Collected data entries:
|---|

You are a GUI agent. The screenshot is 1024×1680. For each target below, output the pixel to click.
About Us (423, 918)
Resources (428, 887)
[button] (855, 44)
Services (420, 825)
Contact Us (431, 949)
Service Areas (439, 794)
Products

|---|

EXERCISE DESCRIPTION:
Every record is to be retyped exactly as given.

RESPONSE:
You are a GUI agent. The screenshot is 1024×1680. For each target below, output the pixel to click.
About Us (423, 918)
Resources (428, 887)
[button] (855, 44)
Services (420, 825)
Contact Us (431, 949)
Service Areas (439, 794)
Products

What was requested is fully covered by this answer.